The Movie Club
Dear Dana, Lisa, Jessica, and Jeannette,
It's great to be here. You've already laid down many threads that are begging to be chased down. So instead of wasting valuable space with virtual air kissing—much as I love air kissing!—I'm going to just jump right in.
In answer to one of Dana's original questions, I loathe making a 10-best list in any year (in fact, most critics I know hate it), but I didn't find the task any harder this year. Maybe I did reach a little deeper into the margins of indie and foreign releases—there's some stuff on there, like Before I Forget, Jacques Nolot's piercing but delicate meditation on aging, that might not have played outside of a few major cities, but I think it's OK to include those on any list: There's always Netflix. And you have to go with your heart. Like you guys, I didn't find any particular richness in the big year-end releases. Then again, over the past few years I've grown increasingly mistrustful of the December Oscar-bait pictures anyway. Lisa used the phrase "cap-Q Quality," which sums up the year-end movie parade nicely. Just show me something that's alive! It can even be bad in some way. Hell, it can be bad in a lot of ways. Just make sure it's not DOA.
Regarding The Dark Knight: Since I've already written at length on it elsewhere, I'll be brief here, but I don't find it visually dazzling or inventive—just murky. And I find Nolan's images (even the ostensibly dazzling ones) disconnected from one another and from any meaningful, overarching whole. I'm baffled that a filmmaker who claims to love Hitchcock would be so clueless about visual storytelling: Nolan relies on a lot of expository dialogue to explain what's going on, which I guess is a good thing, because I wouldn't want to have to figure out what this thing is about based solely on the visuals or the editing. I found watching Heath Ledger's performance very sad: It's a good performance, not a great one (it's repetitive, building or stretching toward nothing), and I'm sorry he's not around to give us some better ones, as I'm sure he would have. I fail to find any political or even emotional resonance or depth in the whole exercise. I know lots of people have made a case for it as a "dark movie for these dark times," but I'm just not buying it. I think there's far more mournfulness about the state of our country (pre-Obama, that is) in Iron Man—but maybe that's just because Robert Downey Jr.'s face is capable of so much subtlety and warmth. He makes anxiety look like a state of grace.
And, you know, R.D. Jr. is just alive. There's that word again. Jessica, you hit on something when you mentioned David Ansen's reflection on Young@Heart and how much it got to him. Just give me something that makes me want to reach out toward the screen, toward some kind of warmth or intelligence. I'm not interested, as a critic or a moviegoer, in being witness to some filmmaker's display of alleged tastefulness and talent. Talent, by itself, is boring. And don't even get me started on tastefulness!
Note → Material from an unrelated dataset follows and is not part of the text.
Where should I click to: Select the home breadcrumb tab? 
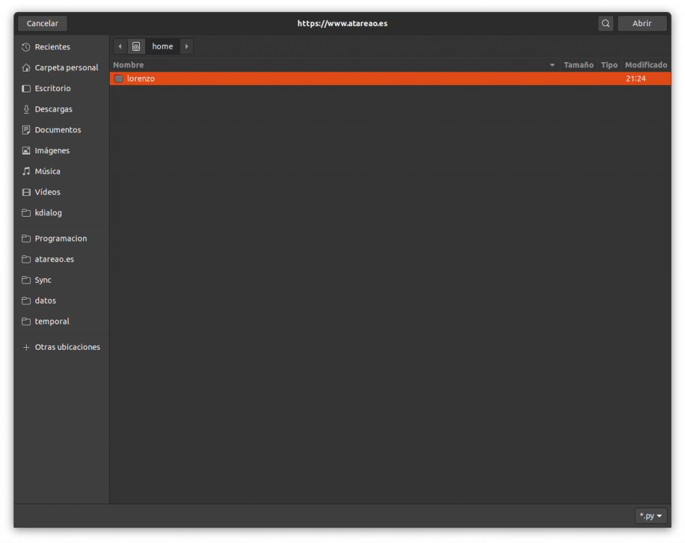(162, 46)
Not every movie we go to see is beautifully structured or carefully written. Then again, plenty of movies that are nicely structured and well-written are just dead on the screen. (As Lisa mentioned, The Reader is one of the chief offenders in this category. Ditto Revolutionary Road, for me, at least.) Over and over again, I find myself reaching out toward movies that are flawed but that at least manage to light a spark. Often, for me, that spark is lit by actors. But sometimes I find it in so-called dumb comedies, too. Actually, I find that many "dumb" comedies are smarter than movies that are purportedly serious.
And a smart comedy—better still. I'm sure it's harder to make a good comedy than it is to make an earnest snooze like The Reader. In 2008, I loved David Koepp's romantic comedy Ghost Town, partly because it's beautifully shaped and written and also because I love the way these three very different performers, with very different rhythms—Ricky Gervais, Téa Leoni and Greg Kinnear—play off one another. To me, if you create that kind of stage for actors to play on, and they stretch to meet the challenge—bliss!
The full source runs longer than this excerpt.